Main Competition Shorts: Set A
All Cinemalaya 2020 competition shorts are available to stream online via Vimeo until August 16, 2020. Access on up to five films are priced P75 while full access to the Cinemalaya festival, including all films and other features, is priced P350. Get your tickets here. Visit www.cinemalaya.org for more information.
1. Ang Gasgas na Plaka ni Lolo Bert
Directed by Janina Gacosta and Cheska Marfori
Screenplay by Janina Gacosta
Despite its exquisite cinematography from Director of Photography Philip Vargas and an interesting performance by Dido Dela Paz, ‘Ang Gasgas na Plaka ni Lolo Bert’ is a quiet short film that never really fully commits to its narrative potential. Dido Dela Paz plays Lolo Bert, a middle-aged man who lives alone in an old house. His solitude is disturbed by the sudden arrival of a package that invokes a desire to revisit old memories.

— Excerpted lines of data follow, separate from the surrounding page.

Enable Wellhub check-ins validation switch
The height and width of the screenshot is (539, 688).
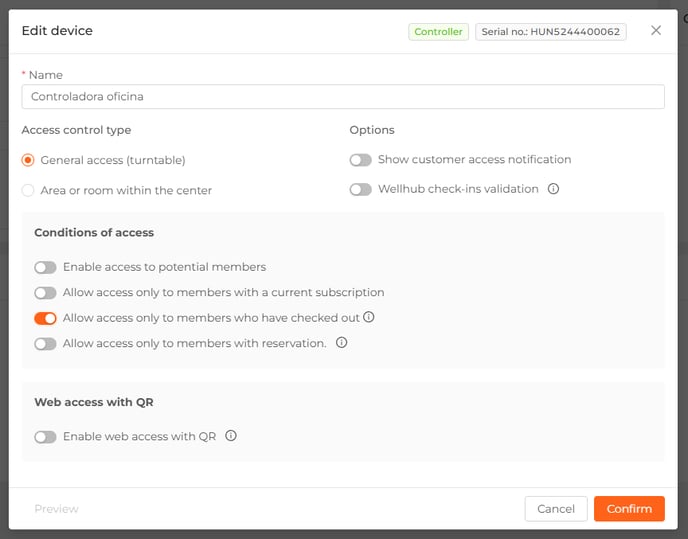(x=361, y=189)
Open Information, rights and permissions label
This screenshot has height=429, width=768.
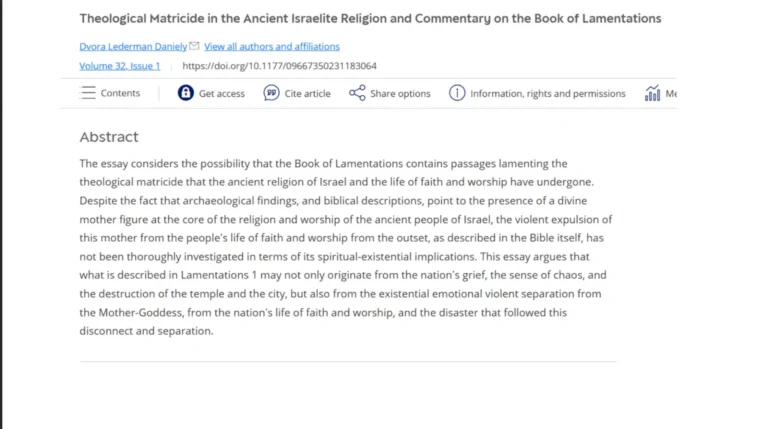point(547,93)
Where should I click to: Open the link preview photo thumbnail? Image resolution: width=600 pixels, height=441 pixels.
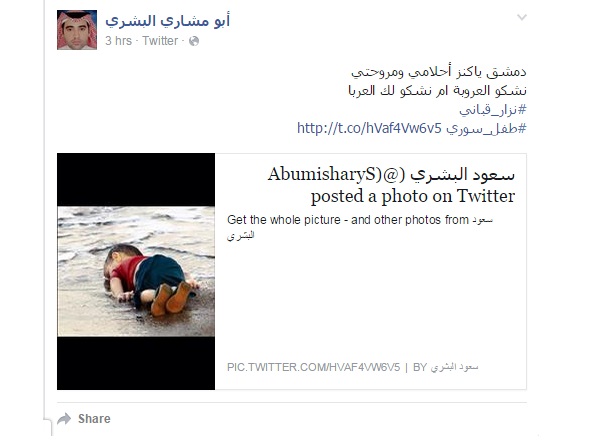coord(136,271)
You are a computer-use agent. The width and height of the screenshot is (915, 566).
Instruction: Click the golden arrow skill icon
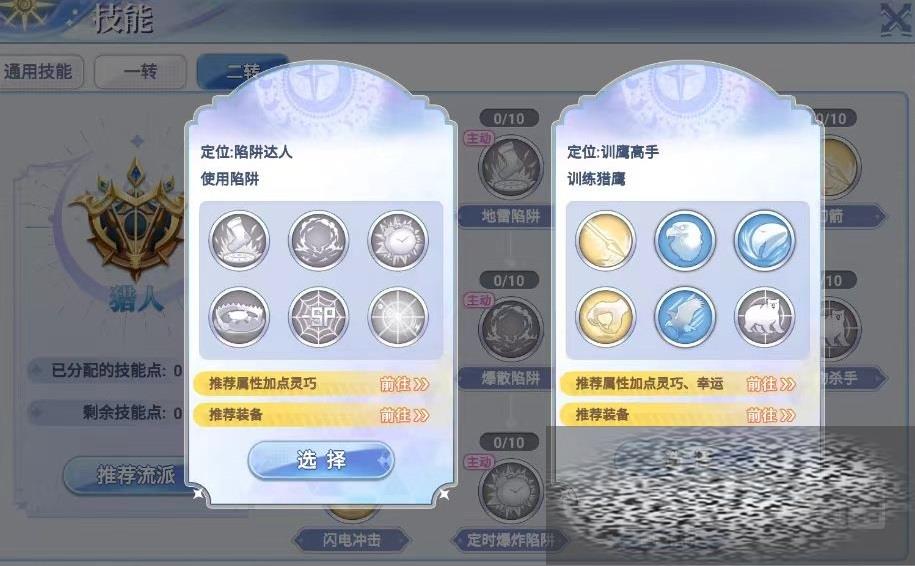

Hidden in this quiet little film is a surprising love story that feels under-developed. The thematic switch from a story about loneliness into a love story is not fully realised and is played as a rug-pull rather than an inevitable revelation. The crux of the surprise reveal relies on a second character, a record store owner played by Soliman Cruz, whose interplay with Dido Dela Paz doesn’t feel organic. The two actors are approaching the material in two different frequencies that they don’t really click which is necessary for the landing of the ending to take place.
‘Ang Gasgas na Plaka ni Lolo Bert’ is needlessly slow and the movie doesn’t really start until Lolo Bert goes to the record store to fix the broken vinyl record. And the space between its start until its end doesn’t delve into the characters as much that the ending feels forced.